するとちょっとずつ、「あれ、久保にしては考えたじゃん」みたいな反応をもらえることが増えてきた。
「一歩立ち止まって相手の立場に立つ」
「考える」
この2つを徹底的に意識し続けた結果、演劇部の人たちのぼくに対する反応が激変した。
11月11日の誕生日に、それまでずっとぼくに無関心だった同期の男子部員からチョッパーのぬいぐるみをもらった(いつも配信の時に映っているアレだ)。
クリスマス公演でぼくが演じたピエロの役のパフォーマンスをみんなから面白がってもらえた。
冬公演では誰よりも演技が上手いと言われた。
春公演で先生が怒って帰ってしまった時の反省会で、「誰よりも久保くんが的を射た意見を言うから」と司会を任された。
この間、文化祭が終わってからたったの半年間である。
自分でも信じられないほどの変化だった。
あるとき神藤ゆずかさん(「全然1番の友達じゃないわ笑」と言った人だ)に「演劇部内で1番成長したのは久保くんだと思う」と言ってもらったことがある。
1番かどうかは分からないけど、ぼくは確かにとてつもない成長をすることができたと思っている。
そんな奇跡が起きた理由は間違いなく、文化祭で自信がポッキリと折れたからだ。
あの時から全てが好転した。
根拠のない自信が折れたから、自分を疑うことができ、人の言葉をいたずらに跳ね除けず、素直に聞けるようになったのだ。
文化祭で脚本家と監督を担当してズタボロになる体験をしていなかったら、あの成長はなかっただろう。もしかしたら今でも、文化祭前と同じような人間のままだったかもしれない。
自信が折れて、本当に良かった。
ーーーーーーーーーーー
これで1回目の転機の話は終わりだが、この話を聞いて今、誰もがこう思っているだろう。

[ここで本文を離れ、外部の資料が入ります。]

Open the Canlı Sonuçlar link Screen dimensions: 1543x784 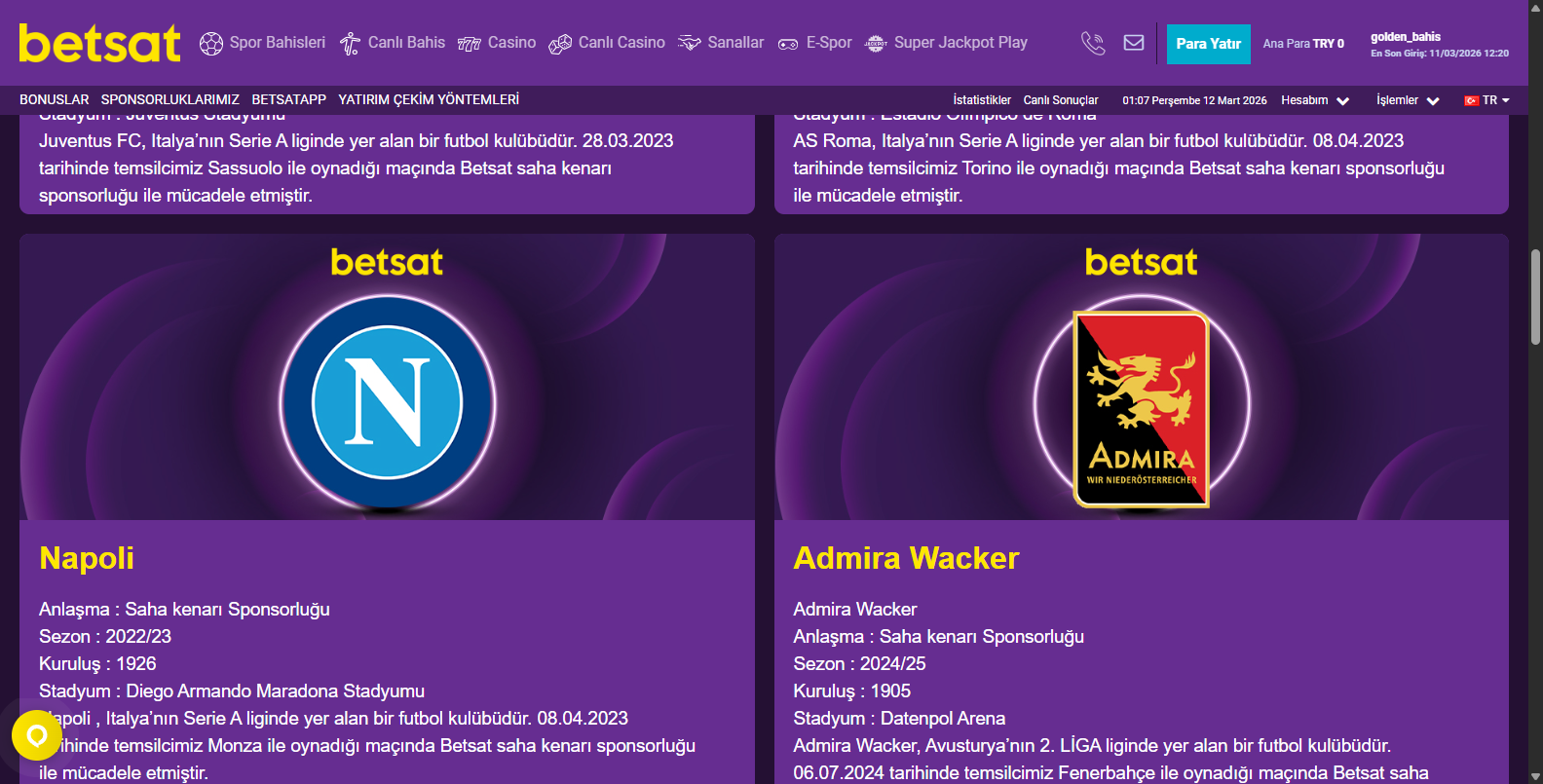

「いや、お前今また自信満々になってるし人の気持ち全然考えられてないやんけ。それが気になって全く話に集中できなかったわ」
と。
ぼくは正直、このツッコミに対してなんと答えたらいいか分からない。
この記事でぼくは次のように書いた。
rentalhanashiaite.hatenablog.com
だけど新たに意識することが増えた時、明確な「対比」が生まれた。
大半の人ができていないことが、自分はできている。
このことを客観的に感じるようになり、ぼくは生まれて初めて、「自分は話を聞くのが上手いんだ」と自覚した。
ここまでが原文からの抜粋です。